In het najaar van 1947 kwam de verplaatsing van de Stormschool aan de orde. Majoor J.H.A.K. Gualthérie van Weezel was een voorstander om in Bloemendaal te blijven.

“Van de Garnizoenscommandant te Haarlem – schrijft hij op 29 oktober 1947 – verneem ik juist dat een regeling betreffende oefenterreinen bij de Zilk (Vogelenzang) en bij Katwijk aanstaande is. De schietbanen zijn nergens in den lande te evenaren en wat de kosten betreft moge ik verwijzen naar mijn bovenvermeld verslag betreffende exploitatie van het kamp te Chaam. Bij dit alles komt nog dat de ontruiming van Bloemendaal kostbare, door de Duitsers geplaatste opstallen ter waarde van 2,5 ton omniet aan de eigenaar der gronden zullen vervallen”.

Bij de staf van de Stormschool voelde men weinig voor een verplaatsing naar Chaam, zoals blijkt uit een brief van Gualthérie van Weezel:

“De afgelegen ligging, gepaard aan de onmogelijkheid om in de buurt van Chaam of Gilze voor de gezinnen van het personeel van de vaste staf huisvesting te vinden, vormt een groot bezwaar. Vanzelfsprekend geldt dit bezwaar eveneens voor elk ander onderdeel, hetwelk te Chaam zou worden gelegerd, doch ik zou hiervoor wat dit betreft een lans willen breken voor het personeel van mijn vaste staf, dat grotendeels de oorlogsjaren in Engeland heeft doorgebracht en met vrouwen van de Engelse nationaliteit is gehuwd.
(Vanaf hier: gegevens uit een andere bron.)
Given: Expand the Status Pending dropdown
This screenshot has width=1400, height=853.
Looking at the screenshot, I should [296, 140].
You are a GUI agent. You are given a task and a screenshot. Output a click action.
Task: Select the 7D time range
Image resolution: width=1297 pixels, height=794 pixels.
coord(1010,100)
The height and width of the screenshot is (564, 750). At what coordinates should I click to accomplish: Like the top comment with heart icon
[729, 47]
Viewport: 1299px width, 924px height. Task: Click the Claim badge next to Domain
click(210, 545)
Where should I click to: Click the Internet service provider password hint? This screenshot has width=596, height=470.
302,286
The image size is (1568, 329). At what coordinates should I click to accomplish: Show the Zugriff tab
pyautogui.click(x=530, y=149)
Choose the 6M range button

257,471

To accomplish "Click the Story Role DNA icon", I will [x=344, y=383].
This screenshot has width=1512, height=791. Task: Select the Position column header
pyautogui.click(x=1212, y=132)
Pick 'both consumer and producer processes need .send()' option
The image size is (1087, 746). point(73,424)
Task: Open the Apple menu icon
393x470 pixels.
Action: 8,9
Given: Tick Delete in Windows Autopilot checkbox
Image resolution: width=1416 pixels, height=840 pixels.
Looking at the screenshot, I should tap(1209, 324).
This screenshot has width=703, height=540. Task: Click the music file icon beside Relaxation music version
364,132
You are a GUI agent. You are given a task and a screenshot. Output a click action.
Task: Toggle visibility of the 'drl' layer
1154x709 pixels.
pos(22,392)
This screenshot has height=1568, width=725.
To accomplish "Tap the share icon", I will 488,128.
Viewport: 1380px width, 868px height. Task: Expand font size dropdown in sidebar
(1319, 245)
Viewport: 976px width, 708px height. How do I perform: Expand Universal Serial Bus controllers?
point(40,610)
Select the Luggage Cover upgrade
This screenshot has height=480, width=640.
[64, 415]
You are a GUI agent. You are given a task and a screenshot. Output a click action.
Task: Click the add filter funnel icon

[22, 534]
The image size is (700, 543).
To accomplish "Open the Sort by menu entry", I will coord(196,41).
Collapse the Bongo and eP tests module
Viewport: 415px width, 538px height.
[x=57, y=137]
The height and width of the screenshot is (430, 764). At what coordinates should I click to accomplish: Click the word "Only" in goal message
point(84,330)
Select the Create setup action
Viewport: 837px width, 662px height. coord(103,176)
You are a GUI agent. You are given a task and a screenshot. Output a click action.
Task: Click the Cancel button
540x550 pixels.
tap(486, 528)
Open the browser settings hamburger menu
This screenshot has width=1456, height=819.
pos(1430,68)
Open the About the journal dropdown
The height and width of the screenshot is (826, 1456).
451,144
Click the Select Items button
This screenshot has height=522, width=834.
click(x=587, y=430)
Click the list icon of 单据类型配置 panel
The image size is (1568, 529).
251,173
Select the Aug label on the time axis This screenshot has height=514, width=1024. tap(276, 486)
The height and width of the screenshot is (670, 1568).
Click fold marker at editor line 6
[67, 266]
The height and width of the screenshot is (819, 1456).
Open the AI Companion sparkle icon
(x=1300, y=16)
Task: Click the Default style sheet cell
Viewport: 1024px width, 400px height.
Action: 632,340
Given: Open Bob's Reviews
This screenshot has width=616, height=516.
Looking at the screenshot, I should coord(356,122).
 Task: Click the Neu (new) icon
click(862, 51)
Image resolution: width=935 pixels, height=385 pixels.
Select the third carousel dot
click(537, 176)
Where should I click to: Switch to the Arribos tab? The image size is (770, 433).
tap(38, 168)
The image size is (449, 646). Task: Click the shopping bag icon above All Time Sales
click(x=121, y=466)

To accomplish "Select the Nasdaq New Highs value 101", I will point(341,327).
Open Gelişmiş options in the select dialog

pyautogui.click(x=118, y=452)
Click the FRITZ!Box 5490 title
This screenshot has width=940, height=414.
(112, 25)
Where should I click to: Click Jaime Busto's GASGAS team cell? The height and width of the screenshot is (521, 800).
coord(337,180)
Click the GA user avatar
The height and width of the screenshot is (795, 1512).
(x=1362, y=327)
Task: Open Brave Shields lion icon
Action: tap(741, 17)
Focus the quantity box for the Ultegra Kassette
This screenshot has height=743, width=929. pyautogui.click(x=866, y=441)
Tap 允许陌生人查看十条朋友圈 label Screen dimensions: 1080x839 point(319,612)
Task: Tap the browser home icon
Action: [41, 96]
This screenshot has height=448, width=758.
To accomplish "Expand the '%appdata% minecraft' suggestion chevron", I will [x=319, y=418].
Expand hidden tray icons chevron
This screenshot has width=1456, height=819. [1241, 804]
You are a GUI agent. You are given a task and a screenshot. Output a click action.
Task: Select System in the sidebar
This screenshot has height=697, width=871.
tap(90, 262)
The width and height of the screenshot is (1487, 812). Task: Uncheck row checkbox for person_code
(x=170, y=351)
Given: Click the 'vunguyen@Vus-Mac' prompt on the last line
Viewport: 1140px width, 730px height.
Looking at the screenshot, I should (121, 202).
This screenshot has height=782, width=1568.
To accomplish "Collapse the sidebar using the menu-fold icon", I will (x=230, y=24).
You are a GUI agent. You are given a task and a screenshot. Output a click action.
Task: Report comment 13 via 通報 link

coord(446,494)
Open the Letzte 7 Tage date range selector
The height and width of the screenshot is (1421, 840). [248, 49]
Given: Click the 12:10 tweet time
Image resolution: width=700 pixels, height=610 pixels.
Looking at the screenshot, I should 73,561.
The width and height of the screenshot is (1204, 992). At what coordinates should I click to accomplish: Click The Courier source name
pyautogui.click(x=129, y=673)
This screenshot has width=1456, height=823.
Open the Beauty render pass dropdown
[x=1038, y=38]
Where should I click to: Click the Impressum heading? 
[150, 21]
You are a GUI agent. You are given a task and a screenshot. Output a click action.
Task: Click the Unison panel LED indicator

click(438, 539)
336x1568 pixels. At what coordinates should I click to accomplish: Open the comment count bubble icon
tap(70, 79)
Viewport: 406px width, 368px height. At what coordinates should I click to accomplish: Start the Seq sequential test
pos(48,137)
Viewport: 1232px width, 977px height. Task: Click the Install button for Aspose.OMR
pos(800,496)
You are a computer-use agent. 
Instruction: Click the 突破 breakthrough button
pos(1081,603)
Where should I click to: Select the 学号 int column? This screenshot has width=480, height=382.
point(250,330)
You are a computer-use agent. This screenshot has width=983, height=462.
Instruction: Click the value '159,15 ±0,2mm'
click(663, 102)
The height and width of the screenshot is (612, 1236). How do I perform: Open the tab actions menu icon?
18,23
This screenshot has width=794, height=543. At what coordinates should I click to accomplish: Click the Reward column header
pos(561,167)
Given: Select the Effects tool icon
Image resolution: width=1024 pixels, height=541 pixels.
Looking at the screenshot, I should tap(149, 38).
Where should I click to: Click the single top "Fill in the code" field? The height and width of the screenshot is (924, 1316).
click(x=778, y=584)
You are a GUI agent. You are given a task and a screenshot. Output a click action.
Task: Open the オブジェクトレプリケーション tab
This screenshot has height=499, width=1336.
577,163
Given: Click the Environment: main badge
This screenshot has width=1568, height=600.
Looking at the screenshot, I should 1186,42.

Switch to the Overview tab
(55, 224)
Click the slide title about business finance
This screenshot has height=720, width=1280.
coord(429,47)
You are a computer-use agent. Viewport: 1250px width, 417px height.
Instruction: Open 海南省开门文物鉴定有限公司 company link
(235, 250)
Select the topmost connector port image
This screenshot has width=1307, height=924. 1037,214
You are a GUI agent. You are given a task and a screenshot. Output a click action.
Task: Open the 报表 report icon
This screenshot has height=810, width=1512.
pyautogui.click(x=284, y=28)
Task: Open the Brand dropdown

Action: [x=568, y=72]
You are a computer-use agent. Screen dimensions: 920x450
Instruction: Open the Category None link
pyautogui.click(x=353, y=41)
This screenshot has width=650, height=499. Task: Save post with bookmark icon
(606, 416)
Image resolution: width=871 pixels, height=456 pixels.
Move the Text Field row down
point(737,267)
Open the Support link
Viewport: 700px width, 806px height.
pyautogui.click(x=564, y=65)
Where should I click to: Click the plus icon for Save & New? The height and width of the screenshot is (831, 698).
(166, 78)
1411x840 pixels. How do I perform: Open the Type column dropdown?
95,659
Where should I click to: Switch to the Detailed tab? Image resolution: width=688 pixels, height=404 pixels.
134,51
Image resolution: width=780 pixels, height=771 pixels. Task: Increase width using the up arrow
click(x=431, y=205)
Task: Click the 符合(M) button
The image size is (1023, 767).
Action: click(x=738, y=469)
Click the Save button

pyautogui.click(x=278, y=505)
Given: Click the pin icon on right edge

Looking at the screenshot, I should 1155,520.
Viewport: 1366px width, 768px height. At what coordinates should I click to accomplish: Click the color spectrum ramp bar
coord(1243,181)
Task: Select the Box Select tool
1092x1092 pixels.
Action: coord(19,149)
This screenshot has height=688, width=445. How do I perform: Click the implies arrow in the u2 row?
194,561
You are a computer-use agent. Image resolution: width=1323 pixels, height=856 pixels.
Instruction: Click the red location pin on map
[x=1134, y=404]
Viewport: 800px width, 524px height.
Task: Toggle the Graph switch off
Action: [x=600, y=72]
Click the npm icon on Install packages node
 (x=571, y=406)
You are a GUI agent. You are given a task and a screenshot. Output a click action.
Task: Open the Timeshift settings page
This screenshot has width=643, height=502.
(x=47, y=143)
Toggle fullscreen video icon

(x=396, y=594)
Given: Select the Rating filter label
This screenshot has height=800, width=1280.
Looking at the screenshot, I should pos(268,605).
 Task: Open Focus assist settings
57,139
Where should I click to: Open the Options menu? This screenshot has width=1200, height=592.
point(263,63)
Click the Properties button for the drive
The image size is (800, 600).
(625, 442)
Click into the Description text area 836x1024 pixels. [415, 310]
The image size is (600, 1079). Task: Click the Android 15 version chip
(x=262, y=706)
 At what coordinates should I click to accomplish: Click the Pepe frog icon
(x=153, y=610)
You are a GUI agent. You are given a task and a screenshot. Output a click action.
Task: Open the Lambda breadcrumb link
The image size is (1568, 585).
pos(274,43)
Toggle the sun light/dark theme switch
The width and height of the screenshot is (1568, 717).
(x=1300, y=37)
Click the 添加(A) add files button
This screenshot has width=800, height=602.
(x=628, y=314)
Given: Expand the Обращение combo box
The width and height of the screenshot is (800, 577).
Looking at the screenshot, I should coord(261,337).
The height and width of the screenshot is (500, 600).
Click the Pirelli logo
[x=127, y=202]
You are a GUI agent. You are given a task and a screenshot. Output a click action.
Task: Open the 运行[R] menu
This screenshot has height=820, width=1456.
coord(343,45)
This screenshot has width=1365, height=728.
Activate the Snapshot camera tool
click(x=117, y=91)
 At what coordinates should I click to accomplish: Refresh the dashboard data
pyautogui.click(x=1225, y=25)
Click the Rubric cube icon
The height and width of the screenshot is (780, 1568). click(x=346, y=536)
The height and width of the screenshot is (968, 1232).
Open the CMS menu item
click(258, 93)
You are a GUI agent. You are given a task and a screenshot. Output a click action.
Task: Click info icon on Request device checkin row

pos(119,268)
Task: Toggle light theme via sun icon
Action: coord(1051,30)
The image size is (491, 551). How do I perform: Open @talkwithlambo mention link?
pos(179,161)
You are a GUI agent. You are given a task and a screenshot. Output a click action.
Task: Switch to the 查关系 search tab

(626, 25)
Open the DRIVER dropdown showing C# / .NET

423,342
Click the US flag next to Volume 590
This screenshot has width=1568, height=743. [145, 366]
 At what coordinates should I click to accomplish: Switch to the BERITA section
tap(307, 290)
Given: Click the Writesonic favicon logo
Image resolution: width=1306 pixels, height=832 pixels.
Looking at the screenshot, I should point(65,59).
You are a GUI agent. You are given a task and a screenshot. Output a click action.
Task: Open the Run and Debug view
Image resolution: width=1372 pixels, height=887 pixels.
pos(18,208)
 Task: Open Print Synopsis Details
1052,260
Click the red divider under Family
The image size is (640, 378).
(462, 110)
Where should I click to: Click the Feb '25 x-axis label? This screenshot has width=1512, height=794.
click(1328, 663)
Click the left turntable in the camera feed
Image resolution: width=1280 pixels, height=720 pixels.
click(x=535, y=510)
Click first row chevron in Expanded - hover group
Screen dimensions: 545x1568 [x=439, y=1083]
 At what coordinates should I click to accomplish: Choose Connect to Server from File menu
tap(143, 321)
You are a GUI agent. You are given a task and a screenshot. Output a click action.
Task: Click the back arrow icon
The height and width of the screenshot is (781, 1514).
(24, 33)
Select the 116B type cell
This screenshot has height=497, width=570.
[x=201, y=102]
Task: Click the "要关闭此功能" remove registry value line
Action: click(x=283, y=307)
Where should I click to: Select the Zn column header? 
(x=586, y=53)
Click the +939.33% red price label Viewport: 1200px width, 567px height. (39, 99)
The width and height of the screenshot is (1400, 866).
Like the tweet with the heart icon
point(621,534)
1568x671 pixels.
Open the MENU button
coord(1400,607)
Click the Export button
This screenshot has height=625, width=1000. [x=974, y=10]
Bovendien zag de plaatselijke bevolking ongaarne de militairen vertrekken.

In de Memorie van Antwoord op de begroting van 1947 heeft de minister van Oorlog, Luitenant-kolonel A.H.J.L. Fiévez, medegedeeld, dat het in de bedoeling ligt het landgoed “Wildhoef” te Bloemendaal, waar op dat moment de Stormschool gehuisvest is, aan zijn oorspronkelijke bestemming, nl. van rusthuis voor ouden-van-dagen te hergeven. De chef-staf, generaal mr. H.J. Kruls, gaf de opdracht uit te kijken naar een andere kazerne.

De tweede-luitenant W. van der Veer trok op een Harley Davidson het land door en verrichte de nodige verkenningen op de juiste wijze dienden te worden uitgevoerd. Onder andere bezocht hij Steenwijk, Nijmegen en Grave. Gualthérie van Weezel, die weinig zin had om Bloemendaal te verlaten, had bevolen dat de verkenningen op de juiste wijze dienden te worden uitgevoerd, maar dat de nadelen van de diverse locaties goed moesten worden benadrukt. Generaal mr. H.J. Kruls ergerde zich geducht aan de handelswijze van zijn goede vriend Gualthérie van Weezel en liet duidelijk merken dat dat gedonder maar eens uit moest zijn.

Ook Roosendaal werd onder de loep genomen en de keuze viel uiteindelijk op de Engelbrecht van Nassaukazerne. Maar het bleek dat op dat moment nog niet bij benadering vastgesteld kon worden, wanner de “Stormschool” naar Roosendaal (N-Br.) zou verhuizen. De nieuwe cursus, die in Februari begint zal nog op Wildhoef gegeven worden.